Invisibles a los ojos, pero
dañinos al corazón. Puede que no causen gritos infinitos ni un escalofrío
indescriptible. Actúan con tal sigilo que silencian el silencio. Se jactan de
su poder en la sombra, de la manipulación fría y matemáticamente calculada. Existen
porque creemos en ellos. Cuando no se merecen el mínimo gasto de energía, ni un
centilitro de lágrimas ni un paquete de clínex low cost. Son la peor herencia
de una vida pasada y pretendidamente pisada. Envueltos en sábanas, o no,
desafían la ligereza de sentimientos.
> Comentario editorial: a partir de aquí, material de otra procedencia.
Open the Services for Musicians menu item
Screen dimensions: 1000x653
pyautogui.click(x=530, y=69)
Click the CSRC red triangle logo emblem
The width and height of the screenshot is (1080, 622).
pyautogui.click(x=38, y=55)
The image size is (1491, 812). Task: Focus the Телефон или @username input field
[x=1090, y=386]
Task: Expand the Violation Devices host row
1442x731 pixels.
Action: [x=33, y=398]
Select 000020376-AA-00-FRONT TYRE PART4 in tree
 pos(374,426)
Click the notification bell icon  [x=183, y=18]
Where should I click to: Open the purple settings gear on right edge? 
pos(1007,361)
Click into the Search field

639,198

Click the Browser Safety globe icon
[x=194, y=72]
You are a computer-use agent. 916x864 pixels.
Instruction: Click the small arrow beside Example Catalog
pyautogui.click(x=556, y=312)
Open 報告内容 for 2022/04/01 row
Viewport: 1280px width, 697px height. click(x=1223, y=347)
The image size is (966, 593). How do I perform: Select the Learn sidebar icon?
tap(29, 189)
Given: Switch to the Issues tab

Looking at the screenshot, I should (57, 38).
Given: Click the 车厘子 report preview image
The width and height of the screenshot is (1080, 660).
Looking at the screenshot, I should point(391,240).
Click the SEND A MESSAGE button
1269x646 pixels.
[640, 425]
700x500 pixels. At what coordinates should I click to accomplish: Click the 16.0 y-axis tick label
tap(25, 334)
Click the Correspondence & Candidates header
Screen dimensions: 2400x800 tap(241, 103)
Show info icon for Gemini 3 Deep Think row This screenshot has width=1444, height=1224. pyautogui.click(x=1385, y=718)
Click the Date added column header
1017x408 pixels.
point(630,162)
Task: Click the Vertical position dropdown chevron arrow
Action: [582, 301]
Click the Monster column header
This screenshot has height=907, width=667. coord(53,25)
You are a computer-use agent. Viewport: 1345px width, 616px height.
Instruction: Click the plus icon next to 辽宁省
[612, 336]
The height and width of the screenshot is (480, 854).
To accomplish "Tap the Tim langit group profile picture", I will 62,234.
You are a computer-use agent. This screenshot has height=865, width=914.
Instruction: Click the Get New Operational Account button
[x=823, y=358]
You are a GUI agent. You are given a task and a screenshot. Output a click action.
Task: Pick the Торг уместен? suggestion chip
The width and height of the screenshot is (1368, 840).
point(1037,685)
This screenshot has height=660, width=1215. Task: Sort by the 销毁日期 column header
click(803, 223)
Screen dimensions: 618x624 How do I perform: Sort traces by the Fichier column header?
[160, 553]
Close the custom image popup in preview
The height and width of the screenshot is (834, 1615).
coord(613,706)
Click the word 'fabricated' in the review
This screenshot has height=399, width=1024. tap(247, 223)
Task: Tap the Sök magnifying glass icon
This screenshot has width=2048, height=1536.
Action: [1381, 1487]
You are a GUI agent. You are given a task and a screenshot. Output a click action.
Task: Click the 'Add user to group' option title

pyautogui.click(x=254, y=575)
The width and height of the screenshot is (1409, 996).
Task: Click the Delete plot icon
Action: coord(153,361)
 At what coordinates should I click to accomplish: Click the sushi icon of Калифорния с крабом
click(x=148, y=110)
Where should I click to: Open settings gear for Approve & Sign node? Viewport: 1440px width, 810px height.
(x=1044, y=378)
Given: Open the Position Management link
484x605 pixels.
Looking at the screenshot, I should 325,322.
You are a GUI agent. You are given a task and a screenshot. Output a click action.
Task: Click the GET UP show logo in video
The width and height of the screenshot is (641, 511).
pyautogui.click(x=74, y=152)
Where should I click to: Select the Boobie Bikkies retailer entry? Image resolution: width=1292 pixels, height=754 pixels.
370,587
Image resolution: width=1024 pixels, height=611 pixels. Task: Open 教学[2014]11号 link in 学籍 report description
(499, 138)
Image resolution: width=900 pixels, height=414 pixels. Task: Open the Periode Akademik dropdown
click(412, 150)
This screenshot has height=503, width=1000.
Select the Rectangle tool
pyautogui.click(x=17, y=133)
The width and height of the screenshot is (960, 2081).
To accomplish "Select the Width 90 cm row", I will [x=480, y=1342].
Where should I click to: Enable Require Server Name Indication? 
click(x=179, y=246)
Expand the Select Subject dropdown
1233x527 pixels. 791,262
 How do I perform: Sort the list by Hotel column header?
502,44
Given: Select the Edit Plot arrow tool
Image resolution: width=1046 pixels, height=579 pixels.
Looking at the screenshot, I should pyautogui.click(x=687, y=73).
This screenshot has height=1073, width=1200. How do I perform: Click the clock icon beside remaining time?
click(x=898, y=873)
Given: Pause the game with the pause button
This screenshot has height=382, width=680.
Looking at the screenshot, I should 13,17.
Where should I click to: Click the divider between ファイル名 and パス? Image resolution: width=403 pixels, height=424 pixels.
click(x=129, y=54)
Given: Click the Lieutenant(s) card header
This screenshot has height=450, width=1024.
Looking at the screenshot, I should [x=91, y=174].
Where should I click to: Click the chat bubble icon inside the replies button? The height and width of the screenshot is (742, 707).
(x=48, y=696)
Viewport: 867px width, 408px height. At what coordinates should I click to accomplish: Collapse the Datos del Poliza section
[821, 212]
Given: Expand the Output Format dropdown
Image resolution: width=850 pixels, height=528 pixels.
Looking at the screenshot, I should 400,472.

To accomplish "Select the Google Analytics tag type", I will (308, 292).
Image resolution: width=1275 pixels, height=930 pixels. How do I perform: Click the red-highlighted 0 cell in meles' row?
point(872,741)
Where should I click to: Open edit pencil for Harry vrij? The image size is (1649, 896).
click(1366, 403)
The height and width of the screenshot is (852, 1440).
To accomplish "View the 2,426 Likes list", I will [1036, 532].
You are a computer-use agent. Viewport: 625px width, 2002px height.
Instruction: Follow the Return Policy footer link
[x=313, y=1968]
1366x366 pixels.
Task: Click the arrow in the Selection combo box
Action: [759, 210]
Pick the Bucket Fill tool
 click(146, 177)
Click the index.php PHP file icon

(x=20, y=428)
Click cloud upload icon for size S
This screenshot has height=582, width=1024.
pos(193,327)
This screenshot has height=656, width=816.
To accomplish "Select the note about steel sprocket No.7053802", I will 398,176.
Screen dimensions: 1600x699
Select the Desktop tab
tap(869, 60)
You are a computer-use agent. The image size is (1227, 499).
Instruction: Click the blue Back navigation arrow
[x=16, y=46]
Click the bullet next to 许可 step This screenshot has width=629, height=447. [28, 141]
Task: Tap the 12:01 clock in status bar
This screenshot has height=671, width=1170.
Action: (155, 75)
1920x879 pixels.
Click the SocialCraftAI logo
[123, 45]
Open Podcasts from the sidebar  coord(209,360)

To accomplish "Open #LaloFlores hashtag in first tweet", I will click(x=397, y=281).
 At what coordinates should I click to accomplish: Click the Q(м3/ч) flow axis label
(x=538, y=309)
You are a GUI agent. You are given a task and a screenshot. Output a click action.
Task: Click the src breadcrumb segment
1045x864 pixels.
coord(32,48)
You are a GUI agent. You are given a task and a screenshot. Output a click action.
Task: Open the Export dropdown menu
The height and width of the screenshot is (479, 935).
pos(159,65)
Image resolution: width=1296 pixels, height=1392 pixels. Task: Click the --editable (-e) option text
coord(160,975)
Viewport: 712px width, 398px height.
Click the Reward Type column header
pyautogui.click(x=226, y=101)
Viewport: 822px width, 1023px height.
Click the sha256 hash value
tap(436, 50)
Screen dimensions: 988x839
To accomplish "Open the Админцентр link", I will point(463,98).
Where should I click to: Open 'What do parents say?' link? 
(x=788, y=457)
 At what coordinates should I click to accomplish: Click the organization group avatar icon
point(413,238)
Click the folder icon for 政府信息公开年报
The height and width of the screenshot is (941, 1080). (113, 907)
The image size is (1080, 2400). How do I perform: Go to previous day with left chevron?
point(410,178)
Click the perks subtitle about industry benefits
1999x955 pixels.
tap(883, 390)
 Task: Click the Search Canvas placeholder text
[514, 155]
Son fantasmas. Con nombre propio y
heridas con apellidos. No buscan asustar, sino limitar. Impedir una vida
despojada de su presencia. Actúan con la crueldad del egoísmo, despiadados por
concepto e insufribles por definición. Localizar sus movimientos no garantiza
saber deshacerse de su yugo. Vampirizan a sus víctimas porque sin ellas se
desdibujan. Y entre tanto los supervivientes tratamos de exorcizar su maléfico
sentido. Poniendo por testigo a cualquiera que fuera la fuerza suprema la
despedida de raíz se antoja única fuente de salvación. ¡Adiós malditos
petardos! Si la vida es justa no volverá a enfrentarnos en el camino, porque
merecemos mucho más que un drama fantasmal.